> [WORK REQUEST]: As an exercise, copy out the entries exactly as written.

> [PROVIDED DATA]:

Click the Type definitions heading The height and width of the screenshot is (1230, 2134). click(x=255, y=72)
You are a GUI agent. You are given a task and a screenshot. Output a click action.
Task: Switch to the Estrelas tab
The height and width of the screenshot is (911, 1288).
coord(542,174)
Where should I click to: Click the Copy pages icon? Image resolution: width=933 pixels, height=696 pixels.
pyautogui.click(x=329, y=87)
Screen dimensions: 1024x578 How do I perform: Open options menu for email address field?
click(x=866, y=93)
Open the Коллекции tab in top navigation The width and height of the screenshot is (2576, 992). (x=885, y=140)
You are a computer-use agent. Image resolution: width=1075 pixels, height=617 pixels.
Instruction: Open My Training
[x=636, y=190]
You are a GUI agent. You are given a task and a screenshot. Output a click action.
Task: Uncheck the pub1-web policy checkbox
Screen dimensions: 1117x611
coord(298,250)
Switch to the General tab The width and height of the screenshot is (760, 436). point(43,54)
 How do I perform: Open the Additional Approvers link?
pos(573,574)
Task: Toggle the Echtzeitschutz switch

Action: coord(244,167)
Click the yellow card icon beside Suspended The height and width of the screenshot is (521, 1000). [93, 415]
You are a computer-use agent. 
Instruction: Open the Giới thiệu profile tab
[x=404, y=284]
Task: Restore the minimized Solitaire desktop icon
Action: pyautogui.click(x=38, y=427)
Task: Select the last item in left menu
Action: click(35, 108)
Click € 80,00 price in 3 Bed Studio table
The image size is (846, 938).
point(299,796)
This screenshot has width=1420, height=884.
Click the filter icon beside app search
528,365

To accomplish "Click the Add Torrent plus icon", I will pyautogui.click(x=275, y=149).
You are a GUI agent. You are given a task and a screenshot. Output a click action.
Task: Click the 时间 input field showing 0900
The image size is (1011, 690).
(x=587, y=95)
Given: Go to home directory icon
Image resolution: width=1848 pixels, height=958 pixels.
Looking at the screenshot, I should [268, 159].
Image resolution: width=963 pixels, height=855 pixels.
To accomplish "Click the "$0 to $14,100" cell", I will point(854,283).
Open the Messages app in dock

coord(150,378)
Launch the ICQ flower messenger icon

> [RESULT FOR THIS TASK]:
Click the Type definitions heading The height and width of the screenshot is (1230, 2134). click(x=255, y=72)
You are a GUI agent. You are given a task and a screenshot. Output a click action.
Task: Switch to the Estrelas tab
The height and width of the screenshot is (911, 1288).
coord(542,174)
Where should I click to: Click the Copy pages icon? Image resolution: width=933 pixels, height=696 pixels.
pyautogui.click(x=329, y=87)
Screen dimensions: 1024x578 How do I perform: Open options menu for email address field?
click(x=866, y=93)
Open the Коллекции tab in top navigation The width and height of the screenshot is (2576, 992). (x=885, y=140)
You are a computer-use agent. Image resolution: width=1075 pixels, height=617 pixels.
Instruction: Open My Training
[x=636, y=190]
You are a GUI agent. You are given a task and a screenshot. Output a click action.
Task: Uncheck the pub1-web policy checkbox
Screen dimensions: 1117x611
coord(298,250)
Switch to the General tab The width and height of the screenshot is (760, 436). point(43,54)
 How do I perform: Open the Additional Approvers link?
pos(573,574)
Task: Toggle the Echtzeitschutz switch

Action: coord(244,167)
Click the yellow card icon beside Suspended The height and width of the screenshot is (521, 1000). [93, 415]
You are a computer-use agent. 
Instruction: Open the Giới thiệu profile tab
[x=404, y=284]
Task: Restore the minimized Solitaire desktop icon
Action: pyautogui.click(x=38, y=427)
Task: Select the last item in left menu
Action: click(35, 108)
Click € 80,00 price in 3 Bed Studio table
The image size is (846, 938).
point(299,796)
This screenshot has width=1420, height=884.
Click the filter icon beside app search
528,365

To accomplish "Click the Add Torrent plus icon", I will pyautogui.click(x=275, y=149).
You are a GUI agent. You are given a task and a screenshot. Output a click action.
Task: Click the 时间 input field showing 0900
The image size is (1011, 690).
(x=587, y=95)
Given: Go to home directory icon
Image resolution: width=1848 pixels, height=958 pixels.
Looking at the screenshot, I should [268, 159].
Image resolution: width=963 pixels, height=855 pixels.
To accomplish "Click the "$0 to $14,100" cell", I will point(854,283).
Open the Messages app in dock

coord(150,378)
Launch the ICQ flower messenger icon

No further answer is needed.